If you’ve noticed that you tend to lose fat faster in certain areas — like your arms, legs, or waist — while others take a bit longer, you’re not alone. While body fat levels are largely governed by energy balance, or calories in versus calories out, the distribution of body fat depends on a wide range of variables.
Genetics, hormones, access to high-quality nutrition and healthcare, and environmental and lifestyle factors can all determine whether you carry most of your body fat around your waistline or your hips. These fat distribution patterns, in turn, impact your health in different ways.
Unlike the fat around your hips, belly fat has been associated with a higher risk of cardiovascular disease, making fat loss in this area potentially more than just a cosmetic change. So, what causes fat gain in this area, and what are the best ways to manage it?
What Is Body Fat?
Body fat, or adipose tissue, is the body’s way of storing energy. It consists primarily of adipose cells, which are filled with triglycerides. Just like the fats in your diet, the triglycerides in your adipose cells provide energy — which is measured in calories.

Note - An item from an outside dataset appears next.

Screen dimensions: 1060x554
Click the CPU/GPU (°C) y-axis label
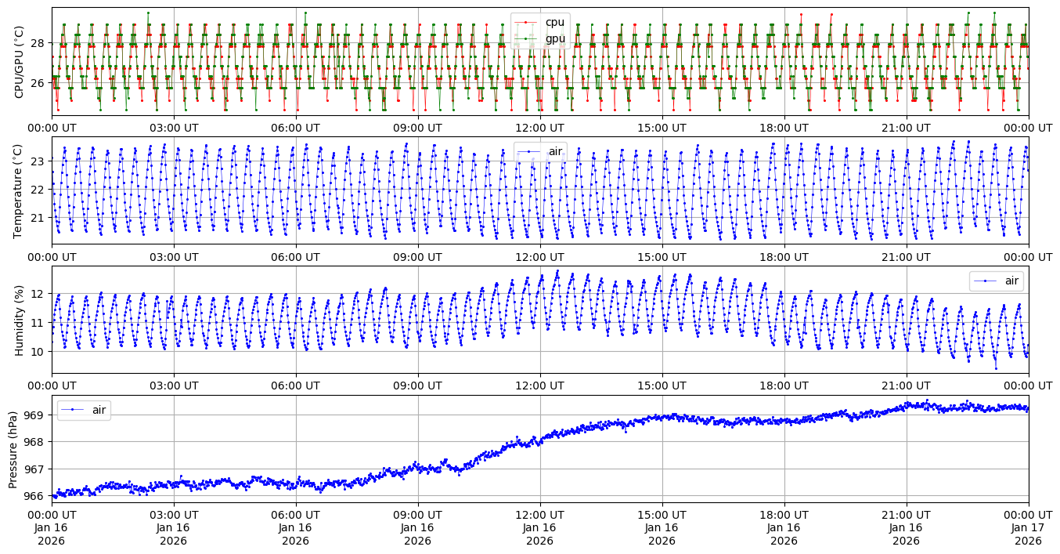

Body fat contains very little water, making it a densely concentrated source of calories that can be used for energy when your dietary intake is too low. (1)
Fat storage largely occurs when you take in more calories (or energy) than you need to maintain your current weight. Likewise, when you are in a calorie deficit, you tend to burn fat because it’s broken down to meet your energy needs. (1)
What Are Fat Distribution Patterns?
Fat distribution generally falls into two categories: mostly around the midsection (an android pattern) or mostly around the hips (a gynoid pattern). These are sometimes nicknamed “apple-shaped” and “pear-shaped” body types. (2)
Overall body fat has two main categories. The fat stored around the hips and thighs is subcutaneous fat, which means it’s located between the skin and the muscle. Abdominal fat (or “belly fat”) is often both subcutaneous and visceral, or around the internal organs. (2)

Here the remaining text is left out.